I recently watched the charming 2011 film Hugo set in 1931 about an orphaned boy who, trying to avoid being sent to an orphanage, lives secretly in a railway station in Paris in the area where the large clock tower is. The film is directed by Martin Scorsese and is quite different from the gangster films that he is famous for. A key scene involves a train whose brakes fail and it crashes through the barriers at the end of the track and out of a window before falling to the street below. The idea for this was based on an actual accident that occurred in 1895 in the Montparnasse terminal and was captured in this iconic photograph.

I was curious as to how this scene was filmed and a major part of it was done not purely with CGI but using actual models 1/4 the size of the original. Matthew Gratzner, the visual effects supervisor, walks us through the process.

This video shows more of the painstaking and detailed work that went into it.

To me there are still some puzzling elements such as how they wove the model footage with the real people scrambling out of the way of the train. But it was a truly remarkable piece of special effects filmmaking and it deserved the five Academy Awards it won in those categories.


  1. says

    Looks like the model footage would have been shot on a greenscreen, too, then composited in. Or, possibly the people running were digital creations (like all the elves and orcs in the big battles in Lord Of The Rings and many other movies) -- a composite action scene can be made of many layers.

    The reason Blade Runner still makes SFX fans cheer is because many of its scenes were composited on film -- which entailed filming part of a scene with a camera that had a mask installed in front of the film, then rewinding the film and exposing it again with a different mask, etc. You had to really really understand exposure, and the shot, and the lighting, etc.

    Making great scenes will never be easy because of the creativity involved (which is why “look! Explosions!” Cinematics don’t get far) but there are some really cool new tools coming available. Probably the neatest is one WETA built, which renders the 3d elements into the scene in real-time, so what the camera operator sees is close to what the scene will look like.

  2. says

    My father was a great model maker who specialized in HO scale trains.

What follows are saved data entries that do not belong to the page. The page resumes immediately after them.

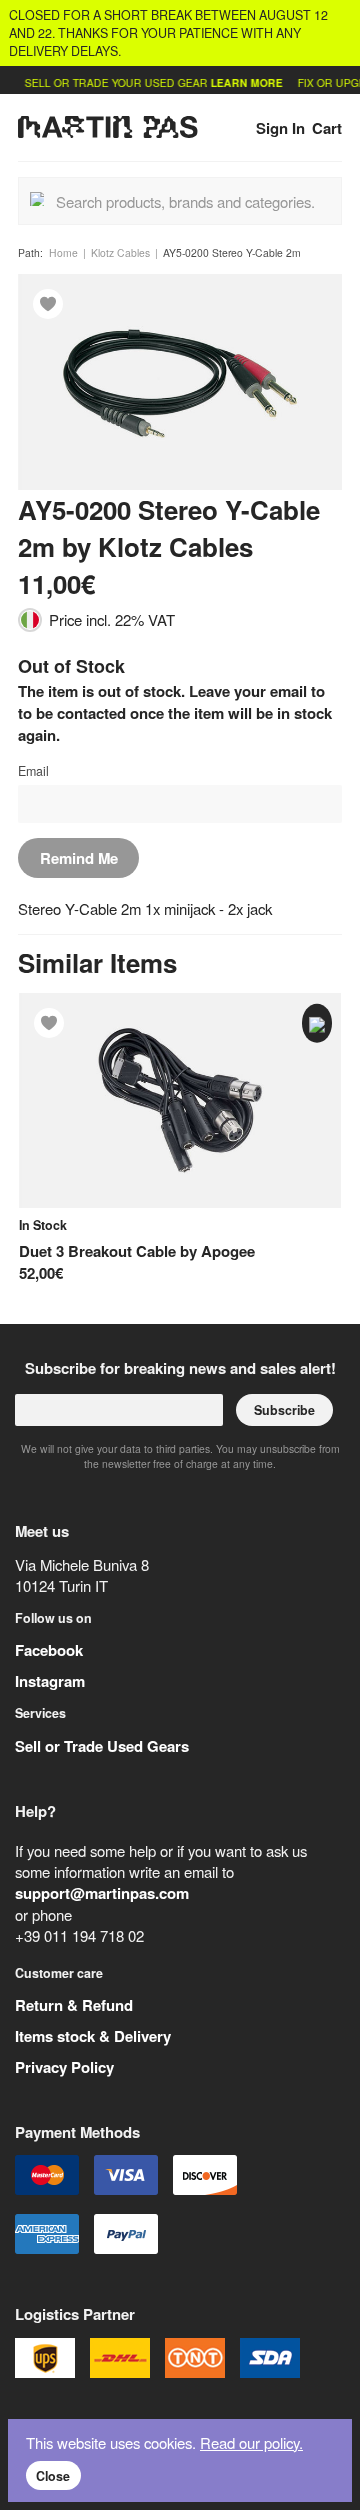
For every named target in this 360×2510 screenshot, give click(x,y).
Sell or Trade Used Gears (102, 1746)
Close (53, 2476)
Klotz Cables (120, 252)
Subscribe (284, 1410)
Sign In (280, 128)
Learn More (236, 82)
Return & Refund (74, 2005)
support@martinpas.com (102, 1893)
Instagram (50, 1681)
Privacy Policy (64, 2067)
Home (63, 252)
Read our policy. (251, 2442)
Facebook (49, 1650)
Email (33, 771)
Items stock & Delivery (93, 2036)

    As a boy his model kits consisted of blocks of wood that he learned to carve into models of WW II aircraft. At one point in my young career I thought how great it would be to do the models—mostly ships—that I saw in movies. Today I cannot look at SF movies without pausing to study the details on the space ships.

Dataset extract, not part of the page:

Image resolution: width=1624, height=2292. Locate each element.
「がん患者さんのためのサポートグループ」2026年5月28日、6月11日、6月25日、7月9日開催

    Model making has mostly disappeared. Every once in a while I’ll ask students (usually when discussing ratios and scales—HO is 1/87 for instance) if they’ve ever built a model and all I get are blank looks.

  3. kyoseki says

    I can guarantee you that the question “should we throw out the plates and just do it all digitally?” was asked more than once on that show.

  4. EigenSprocketUK says

    Duncan Jones’s film Moon was a good example of resurrecting model-making for a thoroughly modern film. (Possibly, iirc, he brought in expert model makers with credits such as Alien.)
    For the Moon film, the strengths of using real models over digital reconstructions were clear both on big screens and on small. The digital effects were limited to creating displays, compositing shots through windows, layering etc where digital excels anyway.
    Moon is well worth a re-watch: Sam Rockwell is excellent. (Ignore the actor doing Gerty’s voice, though, in retrospect, it does give an extra creepy tone.)

  5. Mano Singham says

    EigenSprocketUK @#4,

    Thanks for the recommendation. I am always on the lookout for good films to see and will likely watch it over the weekend.

  6. kyoseki says

    Yeah… the digital effects on Moon were not quite as limited as advertised (unsurprisingly, they never are), in fact, in a number of close up shots, the models were enhanced with digitally added surface detail in addition to any and all particle effects and atmospherics;

    I’m a little surprised that the fxguide article didn’t link the following video either.

    Don’t read or watch either of those until you’ve watched the film though, spoilers.